Yes, yes, and yes. But extend the definition of “privilege” to “unfair advantages,” whether those advantages are income-based tax breaks, affirmative action, or government bailouts on bad mortgages. Entrenched in the propaganda of the G.O.P. is an unfaltering faith that a free market provides equal opportunity for all. The idea that hard work should be rewarded (the idea behind competition in the business, health care, and education sectors). Meritocracy as the true Americanism. It isn’t all that bad of an idea, really.

The problem is, individuals do not inherently have the best interests of society at heart. Systems of governance are established for a reason … a good reason.

Yet the Republican Party oh-so-easily distills nuanced Democratic platforms on gun control and health care through the lens-of-the-individual (leaving troublesome individual rights issues such as abortion to be distilled through the lens-of-Christian-moralism, circa William Buckley).

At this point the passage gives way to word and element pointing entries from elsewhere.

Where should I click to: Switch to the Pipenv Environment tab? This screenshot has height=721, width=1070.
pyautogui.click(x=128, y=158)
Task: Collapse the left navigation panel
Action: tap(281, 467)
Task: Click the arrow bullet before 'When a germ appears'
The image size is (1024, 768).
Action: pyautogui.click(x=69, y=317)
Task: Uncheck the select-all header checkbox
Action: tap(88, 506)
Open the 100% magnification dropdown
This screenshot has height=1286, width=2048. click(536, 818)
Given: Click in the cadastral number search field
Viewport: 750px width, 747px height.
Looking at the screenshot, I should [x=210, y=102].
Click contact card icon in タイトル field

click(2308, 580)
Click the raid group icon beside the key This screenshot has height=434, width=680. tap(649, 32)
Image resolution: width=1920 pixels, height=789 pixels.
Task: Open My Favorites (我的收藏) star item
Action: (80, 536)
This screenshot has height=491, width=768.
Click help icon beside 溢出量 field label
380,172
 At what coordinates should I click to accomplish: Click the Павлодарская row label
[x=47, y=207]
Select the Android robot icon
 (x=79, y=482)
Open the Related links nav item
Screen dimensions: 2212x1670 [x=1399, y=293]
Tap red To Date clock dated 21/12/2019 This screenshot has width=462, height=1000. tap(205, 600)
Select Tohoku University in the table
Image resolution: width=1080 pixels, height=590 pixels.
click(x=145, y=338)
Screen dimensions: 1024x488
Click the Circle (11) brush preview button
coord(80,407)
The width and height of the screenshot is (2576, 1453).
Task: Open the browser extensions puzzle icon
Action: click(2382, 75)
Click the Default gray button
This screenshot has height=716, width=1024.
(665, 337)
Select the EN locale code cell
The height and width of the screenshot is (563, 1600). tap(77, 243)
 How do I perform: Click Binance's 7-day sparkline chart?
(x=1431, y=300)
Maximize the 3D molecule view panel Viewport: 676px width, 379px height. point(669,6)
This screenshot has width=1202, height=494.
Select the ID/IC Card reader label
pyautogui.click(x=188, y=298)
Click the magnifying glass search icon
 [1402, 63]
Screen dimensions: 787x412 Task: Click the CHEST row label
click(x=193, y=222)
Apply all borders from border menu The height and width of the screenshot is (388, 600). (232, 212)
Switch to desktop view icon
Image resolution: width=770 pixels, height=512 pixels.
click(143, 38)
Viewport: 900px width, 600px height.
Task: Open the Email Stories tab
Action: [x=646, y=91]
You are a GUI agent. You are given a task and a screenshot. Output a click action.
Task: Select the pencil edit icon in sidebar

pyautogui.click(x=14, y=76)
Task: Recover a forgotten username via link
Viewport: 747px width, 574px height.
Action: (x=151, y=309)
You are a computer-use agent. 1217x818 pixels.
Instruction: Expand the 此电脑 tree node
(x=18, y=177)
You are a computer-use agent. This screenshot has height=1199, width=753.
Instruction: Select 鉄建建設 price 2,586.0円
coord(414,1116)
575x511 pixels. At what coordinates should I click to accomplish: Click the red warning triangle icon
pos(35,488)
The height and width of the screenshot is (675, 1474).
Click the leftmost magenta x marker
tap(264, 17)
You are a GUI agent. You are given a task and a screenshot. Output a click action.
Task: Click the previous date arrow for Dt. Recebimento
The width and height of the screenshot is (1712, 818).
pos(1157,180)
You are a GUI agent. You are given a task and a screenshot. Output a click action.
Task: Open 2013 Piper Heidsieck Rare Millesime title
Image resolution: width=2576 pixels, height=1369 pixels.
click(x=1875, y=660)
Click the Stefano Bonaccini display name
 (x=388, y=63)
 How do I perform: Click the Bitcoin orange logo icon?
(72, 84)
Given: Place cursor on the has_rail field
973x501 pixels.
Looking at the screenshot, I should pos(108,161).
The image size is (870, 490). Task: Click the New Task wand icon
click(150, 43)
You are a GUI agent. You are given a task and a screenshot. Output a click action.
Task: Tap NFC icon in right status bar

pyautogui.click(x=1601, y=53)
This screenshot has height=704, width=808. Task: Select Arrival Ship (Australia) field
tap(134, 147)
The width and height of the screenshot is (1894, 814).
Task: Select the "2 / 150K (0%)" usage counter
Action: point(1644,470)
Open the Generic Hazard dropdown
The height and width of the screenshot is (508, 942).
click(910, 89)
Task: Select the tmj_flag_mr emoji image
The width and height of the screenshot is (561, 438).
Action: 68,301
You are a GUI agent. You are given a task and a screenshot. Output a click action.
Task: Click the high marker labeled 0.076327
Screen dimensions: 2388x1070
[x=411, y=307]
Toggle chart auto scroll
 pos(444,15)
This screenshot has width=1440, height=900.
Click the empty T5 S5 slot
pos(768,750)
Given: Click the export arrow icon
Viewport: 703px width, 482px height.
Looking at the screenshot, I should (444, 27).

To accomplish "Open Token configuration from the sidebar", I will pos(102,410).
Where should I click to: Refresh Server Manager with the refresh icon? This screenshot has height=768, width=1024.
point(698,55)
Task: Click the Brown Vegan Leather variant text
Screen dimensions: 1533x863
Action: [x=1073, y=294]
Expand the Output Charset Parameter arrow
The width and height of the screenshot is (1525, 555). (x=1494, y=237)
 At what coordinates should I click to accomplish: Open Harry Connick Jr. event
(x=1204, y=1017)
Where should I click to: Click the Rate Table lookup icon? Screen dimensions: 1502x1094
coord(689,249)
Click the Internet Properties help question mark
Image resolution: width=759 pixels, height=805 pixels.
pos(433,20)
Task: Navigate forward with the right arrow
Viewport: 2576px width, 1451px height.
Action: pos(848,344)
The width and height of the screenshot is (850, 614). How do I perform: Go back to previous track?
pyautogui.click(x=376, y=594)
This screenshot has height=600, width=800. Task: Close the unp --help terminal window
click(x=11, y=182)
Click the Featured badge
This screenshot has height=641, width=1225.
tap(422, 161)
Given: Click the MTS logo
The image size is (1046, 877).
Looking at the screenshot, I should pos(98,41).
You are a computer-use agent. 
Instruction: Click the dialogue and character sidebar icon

These overarching faiths in the individual and in a unified American moral vision are chronically overlooked by Democratic candidates. Obama’s best-received comment of the last debate was on how parents need to take individual responsibility for improving their child’s education. But that comment was right in line with the ideals of the American middle class.

While Obama has gained solid ground, comments from the G.O.P. camp have demonstrated just how out-of-touch Republican leaders have become. As a member of the middle class, what do I hear when McCain camp’s uses terms such as “Joe Six-Pack,” “Hockey mom,” “Joe the Plumber?”

I hear disrespect. I hear a patronizing contempt for the middle class.

“I am you,” Sarah Palin shouts from her podium. I am like you. I do not know what the “Bush doctrine” is, and why should I? Barack Obama, on the other hand, is not like you.

McCain chooses to pursue the culture war in more subtle ways. Take his examples of “Christmas ornament” earmarks. During the debates, the two earmarks he chose to highlight were 1) a study of bear DNA in Montana 2) a Chicago planetarium. He could have chosen to highlight, oh, perhaps the $500,000 requested by his running mate for public transportation project in Wasilla. But he chose to attack science, and trust me, it was a calculated choice.

Last night after the final debate, a CNN republican pundit derogatorily called Obama “professorial.” Obviously that sort of talk, educated and rational, will not appeal to average Joe six-pack and hockey moms.

As much as Republicans hate the “media elite”—they have one thing in common. Both seem to think that the middle class is irrational, uneducated, and more concerned with six-packs and hockey than with the state of the country. It is a dangerous caricature (remember the proles of George Orwell’s 1984 anyone?).

We should be furious.

When speaking in Bethlehem, Penn., Cindy McCain challenged Obama to “walk in [her] shoes for one day.” Apart from the disturbing image of Obama walking around in Cindy’s $300 stilettos, Mrs. McCain’s suggestion was bizarre because, although Obama has not walked in the McCain’s shoes, Obama’s shoes are much more representative of our shoes (which are most likely sneakers).

Which gets back to the East Coast Liberal. It took four years for me to realize that the Ivy League of my parents’ generation is not the Ivy League of Barack Obama’s generation, nor the Ivy League of my generation. Universities are no longer the playgrounds of wealthy bearded men who sit around drinking sherry and smoking cigars while pontificating over metaphysics. The American academy is increasingly recruiting from the middle class, thanks to need-blind admission, improved financial aid, and a modest attempt to include a diversity of peoples.

Increasing accessibility to higher education is changing the face of the middle class. And this is why attempts to label Senator Obama’s camp as elitist, or as not like us, fall flat. Obama did not lead a privileged life; he earned his way to where he is. He is like us. He represents the new face of the middle class. America should be proud of Obama —he represents all that is the Republican self-made ideal.